### RECORDS FOR PROCESSING:
--- START ---

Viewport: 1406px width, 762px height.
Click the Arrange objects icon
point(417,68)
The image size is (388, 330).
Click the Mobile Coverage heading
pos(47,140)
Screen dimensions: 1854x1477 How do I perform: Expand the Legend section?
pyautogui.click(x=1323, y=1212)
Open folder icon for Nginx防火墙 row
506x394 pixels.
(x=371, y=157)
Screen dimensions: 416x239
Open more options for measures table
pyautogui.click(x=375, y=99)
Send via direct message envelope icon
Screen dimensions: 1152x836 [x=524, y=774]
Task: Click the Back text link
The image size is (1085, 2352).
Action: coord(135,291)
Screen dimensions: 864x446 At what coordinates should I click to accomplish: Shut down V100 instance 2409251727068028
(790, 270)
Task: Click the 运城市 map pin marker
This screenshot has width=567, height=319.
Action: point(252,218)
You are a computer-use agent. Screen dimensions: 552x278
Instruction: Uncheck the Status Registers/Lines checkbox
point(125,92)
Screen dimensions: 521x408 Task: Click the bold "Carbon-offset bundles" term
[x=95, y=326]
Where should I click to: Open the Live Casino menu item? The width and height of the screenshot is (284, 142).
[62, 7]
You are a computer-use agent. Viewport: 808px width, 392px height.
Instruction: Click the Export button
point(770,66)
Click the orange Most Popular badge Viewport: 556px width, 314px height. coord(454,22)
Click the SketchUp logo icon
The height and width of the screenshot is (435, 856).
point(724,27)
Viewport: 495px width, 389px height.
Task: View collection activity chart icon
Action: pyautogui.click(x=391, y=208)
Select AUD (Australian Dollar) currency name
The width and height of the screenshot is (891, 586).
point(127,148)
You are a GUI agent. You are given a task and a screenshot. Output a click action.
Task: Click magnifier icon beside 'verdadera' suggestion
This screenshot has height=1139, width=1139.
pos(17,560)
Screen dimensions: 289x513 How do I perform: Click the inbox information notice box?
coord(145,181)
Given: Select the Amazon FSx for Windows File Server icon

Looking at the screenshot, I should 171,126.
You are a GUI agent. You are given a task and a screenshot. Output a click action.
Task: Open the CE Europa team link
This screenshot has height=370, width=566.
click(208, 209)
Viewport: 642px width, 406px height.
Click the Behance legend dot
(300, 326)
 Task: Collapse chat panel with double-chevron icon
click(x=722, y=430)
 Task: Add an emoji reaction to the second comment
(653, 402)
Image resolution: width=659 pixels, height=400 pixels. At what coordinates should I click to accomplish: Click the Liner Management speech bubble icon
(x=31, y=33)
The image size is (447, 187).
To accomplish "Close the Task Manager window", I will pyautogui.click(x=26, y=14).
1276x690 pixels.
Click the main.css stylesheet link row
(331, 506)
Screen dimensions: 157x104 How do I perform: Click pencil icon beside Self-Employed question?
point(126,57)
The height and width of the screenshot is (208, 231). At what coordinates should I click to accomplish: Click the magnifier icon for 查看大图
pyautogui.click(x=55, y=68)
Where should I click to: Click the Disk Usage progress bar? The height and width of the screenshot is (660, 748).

--- END ---

### PROBLEM REQUIREMENTS:
Quote every line from the beginning of the entries up to and including the line that contains "Task: Click the Back text link".

### ANSWER BOX:
Viewport: 1406px width, 762px height.
Click the Arrange objects icon
point(417,68)
The image size is (388, 330).
Click the Mobile Coverage heading
pos(47,140)
Screen dimensions: 1854x1477 How do I perform: Expand the Legend section?
pyautogui.click(x=1323, y=1212)
Open folder icon for Nginx防火墙 row
506x394 pixels.
(x=371, y=157)
Screen dimensions: 416x239
Open more options for measures table
pyautogui.click(x=375, y=99)
Send via direct message envelope icon
Screen dimensions: 1152x836 [x=524, y=774]
Task: Click the Back text link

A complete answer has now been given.